*** Opening of STUDY MATERIAL ***

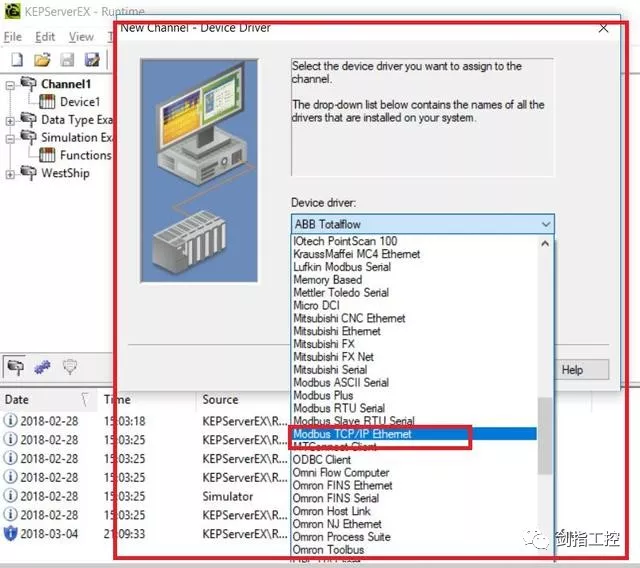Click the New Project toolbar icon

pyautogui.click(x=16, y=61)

*** Close of STUDY MATERIAL ***
*** Opening of STUDY MATERIAL ***

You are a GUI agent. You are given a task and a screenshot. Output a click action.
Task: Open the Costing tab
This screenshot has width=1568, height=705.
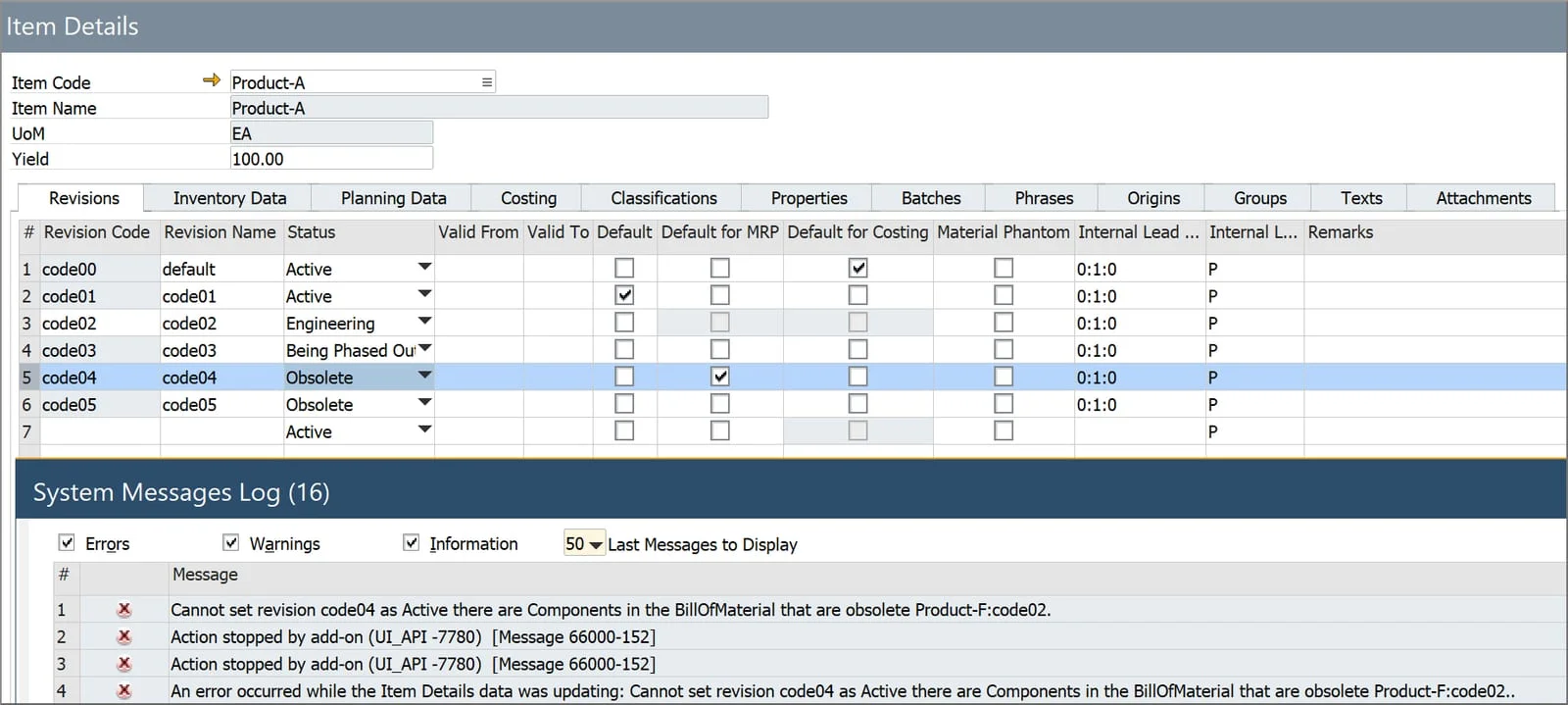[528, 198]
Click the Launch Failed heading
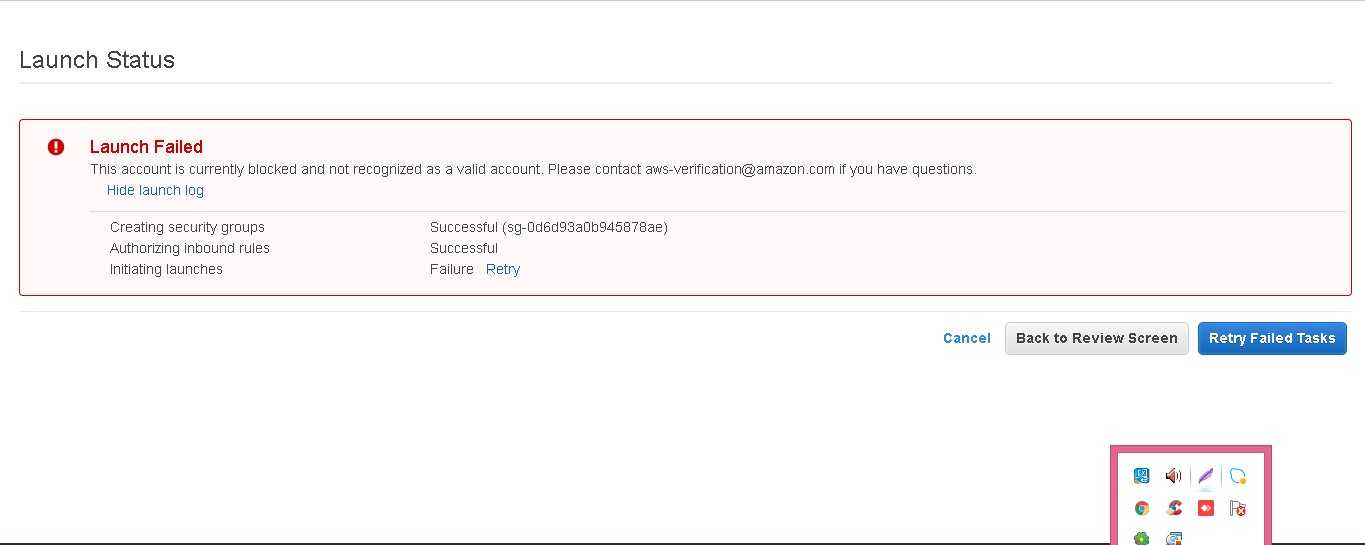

*** Close of STUDY MATERIAL ***
*** Opening of STUDY MATERIAL ***

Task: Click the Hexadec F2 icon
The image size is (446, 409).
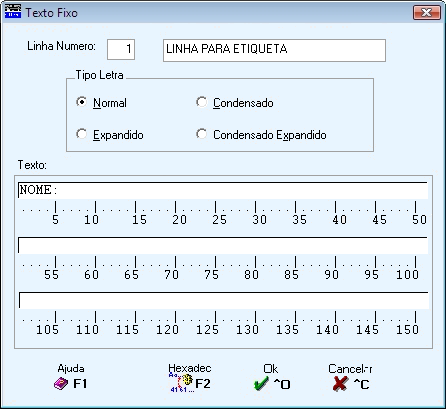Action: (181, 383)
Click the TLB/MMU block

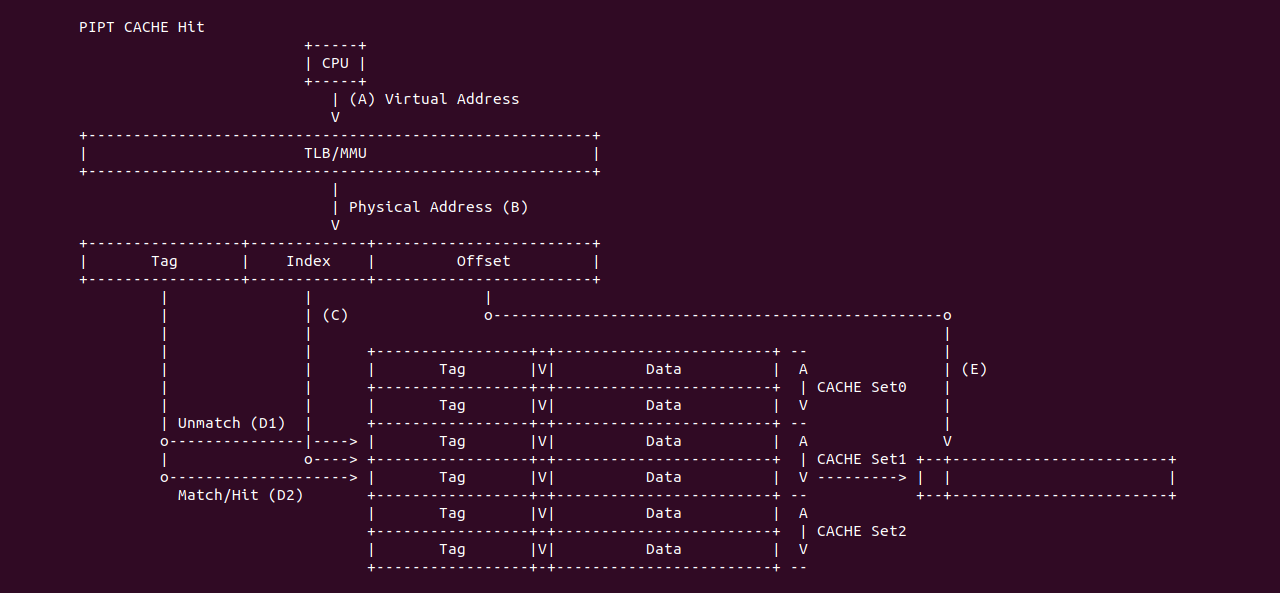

*** Close of STUDY MATERIAL ***

THE PROBLEM » What belongs in the answer is each line above from the line with "This screenshot has width=1568, height=705." to the line with "Click the Launch Failed heading", inclusive, reproduced exactly and free of pictures.

ANSWER SPACE »
This screenshot has width=1568, height=705.
[528, 198]
Click the Launch Failed heading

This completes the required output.